VERTICAL PENDULUM VERSUS TORSION PENDULUM (1890)
The Hungarian physicist Loránd Eötvös developed a new type of pendulum which quickly supplanted the vertical pendulum.
Between 1890 and 1920, as the vertical pendulum method began to show its limits, an innovation allowed scientists to go much further—the torsion pendulum. Thanks to this device, the British physicist Henry Cavendish measured the gravitational constant (G) in 1798.

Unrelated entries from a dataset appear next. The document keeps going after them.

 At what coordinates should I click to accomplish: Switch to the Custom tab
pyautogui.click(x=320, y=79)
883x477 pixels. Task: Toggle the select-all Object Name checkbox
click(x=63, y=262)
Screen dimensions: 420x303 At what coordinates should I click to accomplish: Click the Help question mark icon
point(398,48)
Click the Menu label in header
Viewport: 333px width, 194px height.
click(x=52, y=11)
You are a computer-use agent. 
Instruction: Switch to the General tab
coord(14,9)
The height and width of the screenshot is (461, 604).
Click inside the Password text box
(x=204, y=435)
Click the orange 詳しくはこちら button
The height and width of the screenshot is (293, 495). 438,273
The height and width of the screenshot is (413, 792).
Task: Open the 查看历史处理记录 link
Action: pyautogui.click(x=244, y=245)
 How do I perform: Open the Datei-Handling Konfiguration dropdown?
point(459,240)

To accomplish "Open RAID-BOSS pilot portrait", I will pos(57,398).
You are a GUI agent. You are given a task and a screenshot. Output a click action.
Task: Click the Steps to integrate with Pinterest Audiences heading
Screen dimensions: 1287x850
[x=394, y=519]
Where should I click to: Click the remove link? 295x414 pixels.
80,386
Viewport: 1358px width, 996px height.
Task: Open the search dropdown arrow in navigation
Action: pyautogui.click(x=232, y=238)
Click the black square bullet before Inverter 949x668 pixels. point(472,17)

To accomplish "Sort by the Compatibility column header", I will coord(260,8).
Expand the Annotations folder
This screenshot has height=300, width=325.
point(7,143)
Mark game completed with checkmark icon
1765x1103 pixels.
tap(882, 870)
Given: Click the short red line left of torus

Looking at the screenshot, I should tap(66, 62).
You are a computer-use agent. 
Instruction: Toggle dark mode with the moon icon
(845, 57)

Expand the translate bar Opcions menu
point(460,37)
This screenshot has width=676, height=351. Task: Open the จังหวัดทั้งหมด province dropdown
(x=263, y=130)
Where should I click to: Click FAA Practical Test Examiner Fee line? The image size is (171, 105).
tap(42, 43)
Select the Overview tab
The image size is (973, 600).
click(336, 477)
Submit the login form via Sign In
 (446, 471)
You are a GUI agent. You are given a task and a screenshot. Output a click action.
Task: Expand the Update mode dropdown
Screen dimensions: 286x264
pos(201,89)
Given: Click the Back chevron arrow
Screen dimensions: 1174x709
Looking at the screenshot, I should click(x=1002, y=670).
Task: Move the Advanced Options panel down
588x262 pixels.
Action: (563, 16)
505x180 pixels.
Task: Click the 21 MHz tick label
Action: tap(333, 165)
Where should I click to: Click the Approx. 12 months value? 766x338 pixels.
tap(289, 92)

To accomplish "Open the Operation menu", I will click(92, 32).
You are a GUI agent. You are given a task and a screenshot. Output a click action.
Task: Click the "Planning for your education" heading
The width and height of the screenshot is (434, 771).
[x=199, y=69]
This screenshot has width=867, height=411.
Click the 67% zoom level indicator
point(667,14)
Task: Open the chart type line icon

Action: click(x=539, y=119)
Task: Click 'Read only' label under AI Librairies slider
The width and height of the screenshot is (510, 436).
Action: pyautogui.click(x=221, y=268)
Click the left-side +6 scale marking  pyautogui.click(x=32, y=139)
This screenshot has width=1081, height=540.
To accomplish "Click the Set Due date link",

To test the equivalence principle, Eötvös’ idea was to suspend two masses of different composition at both ends of a torsion balance beam. The test consists in checking that the beam turns 180° when the head of the suspending wire is turned by the same amount. Since the masses are subjected to Earth’s gravity field—which acts on the gravitational mass—and to centripetal acceleration from rotation of the Earth—which acts on the inertial mass—a difference would be recorded if the inertial and gravitational masses were not strictly equal. The absence of this difference, measured by Eötvös, validated the equivalence principle to an accuracy of 10-8.
This experiment aims to highlight compensation of the inertial and gravitational forces on motionless masses. Because of the measurement accuracy, experimental noises are at the same level as fundamental physics fluctuations.
These noises thus limit the experiment’s precision in later versions of the torsion balance.
Torsion balance invented by Eötvös.
It also was used to measure gravity field gradients.